Sayfa |
════

"Ümitvar olunuz, şu istikbal inkılâbı içinde en yüksek gür sada İslâm'ın sadası olacaktır."

Piyasalar

Sıkıntı hastalığına çare

Şeyma TÜRKAN
15 Ekim 2016, Cumartesi
Üstad Hazretleri Kastamonu Lâhikası’nda manevî havanın bozulmasıyla maddî ve umumî bir sıkıntı hastalığının nüksettiğini zikretmişlerdir.

Zira maddî hava bozulduğu vakit asabî sinelerde sıkıntının baş gösterdiğini ve böyle hallerde manevî havanın bozulması dolayısıyla hassas ruhlarda inkıbaz belirtilerinin görünebileceğini vurgulamışlardır. Hatta yine böyle manevî havanın bozulduğu bir hengâmede sıkıntı hastalığının bir gün kendisine de sirayet ettiğini dile getirmiş. Ancak her derdimize ilâç hükmünde olan Risale-i Nur ile meşguliyet sayesinde o sıkıntı hastalığının sirayetinin pek az olduğunu veya hiç olmadığını anlatmıştır. Ve Şuâlar Risalesi’nde ise ‘eczahane-i kübray-ı İlâhiye olan Kur’ân-ı Hakim’in tiryaki ilâçlarından Risâle-i Nur eczalarının kavanozlarından belki bin manevî derde, bin kudsi şifa’ bulduğunu açıklamışlardır. Bu sebeple Risale-i Nur’la meşgul olanlarda sıkıntı hastalığı ya yoktur veya çok azdır.

════

Verilen Malzeme |

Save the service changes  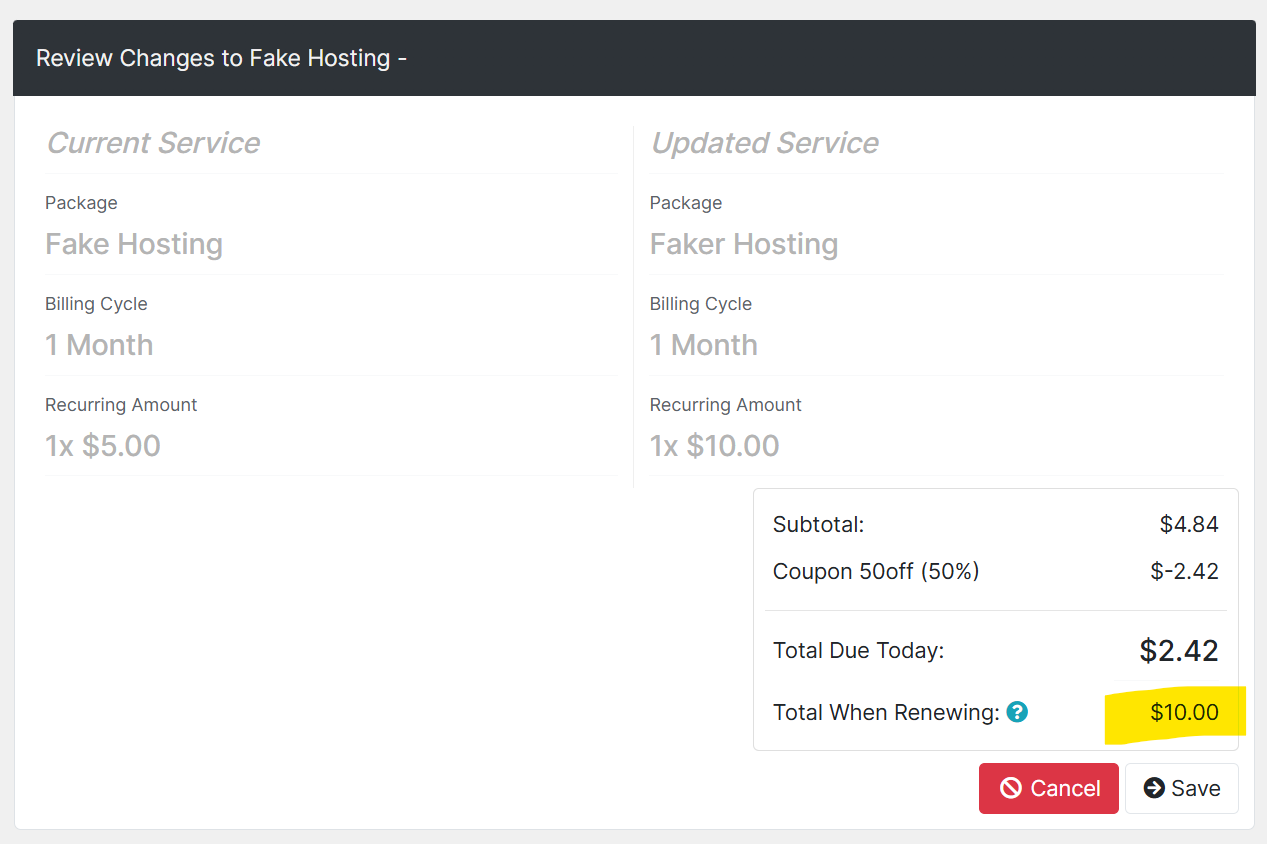click(1181, 788)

════

Yapılacak Çalışmalar |
1. Sıkıntı hastalığı yazısında "Sıkıntı hastalığına çare" ifadesiyle başlayan ve "hastalığının nüksettiğini zikretmişlerdir." ifadesiyle biten bölümü, bu son ifade de dahil olmak üzere aynen aktarınız.
2. Aşağıdaki ifadelerin sıkıntı hastalığı yazısıyla uyuşup uyuşmadığını "evet" veya "hayır" diye belirtiniz ve her cevabı yazıdaki belirleyici sözleri aynen alıntılayarak destekleyiniz.
(a) Üstad Hazretleri, sıkıntı hastalığının kendisine hiçbir zaman sirayet etmediğini söylemiştir.
(b) Manevî havanın bozulmasıyla sıkıntı hastalığının nüksettiği tespiti Kastamonu Lâhikası'nda geçer.
(c) Şuâlar Risalesi'nde, Risâle-i Nur eczalarından bin manevî derde bin kudsi şifa bulunduğu açıklanmıştır.
3. Sıkıntı hastalığı yazısını son cümlesinden sonra devam ettiriniz.
Liste, çalışmaları yapmak için gerekli değildir.

Çalışma Cevapları |
1.
Sıkıntı hastalığına çare

Şeyma TÜRKAN
15 Ekim 2016, Cumartesi
Üstad Hazretleri Kastamonu Lâhikası’nda manevî havanın bozulmasıyla maddî ve umumî bir sıkıntı hastalığının nüksettiğini zikretmişlerdir.

2.
(a) Hayır: “sıkıntı hastalığının bir gün kendisine de sirayet ettiğini dile getirmiş”
(b) Evet: “Üstad Hazretleri Kastamonu Lâhikası’nda manevî havanın bozulmasıyla maddî ve umumî bir sıkıntı hastalığının nüksettiğini zikretmişlerdir.”
(c) Evet: “Şuâlar Risalesi’nde ise ‘eczahane-i kübray-ı İlâhiye olan Kur’ân-ı Hakim’in tiryaki ilâçlarından Risâle-i Nur eczalarının kavanozlarından belki bin manevî derde, bin kudsi şifa’ bulduğunu açıklamışlardır.”

3.
 Maddî ve manevî marazlara müptelâ olmuşlara kudsî bir derman Hastalar Risalesi’nde ise “Ey hasta kardeşler! Siz gayet nâfi’ ve her derde deva ve hakikî lezzetli kudsî bir tiryak isterseniz, imanınızı inkişaf ettiriniz. Yani tevbe ve istiğfar ile ve namaz ve ubudiyetle, o tiryak-ı kudsî olan imanı ve imandan gelen ilâcı istimal ediniz” diyerek “hakikî imanın kudsî ilâçlarından ve nurlarından tevbe ve istiğfar ile, duâ ve niyaz ile istimal etmek” (25. Lem’a) lâzım geldiğini vurgulamışlardır. Barla Lâhikası’nda ise “Mü’minde dahi bir maraz-ı asabî bulunuyor veya maraz-ı kalbî var. O dahi ehl-i dalâlet gibi, ehemmiyetsiz şeylere ziyade ehemmiyet verir. Lâkin çabuk kusurunu anlar, istiğfar eder, ısrar etmez.” diyerek asabî rahatsızlıklarda önemsiz şeylere fazla ehemmiyet vermeyerek o marazın tesirinden kurtulabileceğine işaret edilmektedir. Keza Vesvese bahsi olan 21. Söz’ün 2. makamında vehmî rahatsızlıkların en tesirli ilâcının vesveseye ehemmiyet vermemek olduğu izah edilmiştir. Bunun yanı sıra geçmiş ve geleceği tasa ile ve elemli bir surette sürekli düşünmekle  de sabır gücümüzün dağıldığını; eğer sabrımızı mazi ve müstakbele dağıtmazsak bize her an kâfi gelen bir sabır kuvvetimiz bulunduğunu ifade eden Üstadımız, gelen her derdin dermanı olan iman hakikatiyle sabır ve şükür içinde musîbetleri metanetle karşılayabileceğimizi belirtiyor. Böylece sıkıntı hastalığına giriftar olmaktan halas oluyoruz İnşallah. Nitekim bütün acı ve dertlere karşı ahirete iman ve kadere iman ilâçlarını gönderen Cenâb-ı Hakk’a şükrettiğini beyan eden Bediüzzaman Hazretleri, bu beyanıyla imanın bütün dertlere şifa olduğunu Risale-i Nur’un pek çok yerinde söylüyor.

Ayrıca Kur’ân’ın bütün dertlere derman olduğunu zaten biliyoruz. Zira Rabbimiz Fussilet Sûresi’nin 44. âyetinde “De ki: O, iman edenler için bir hidayet ve bir şifadır...” buyuruyor.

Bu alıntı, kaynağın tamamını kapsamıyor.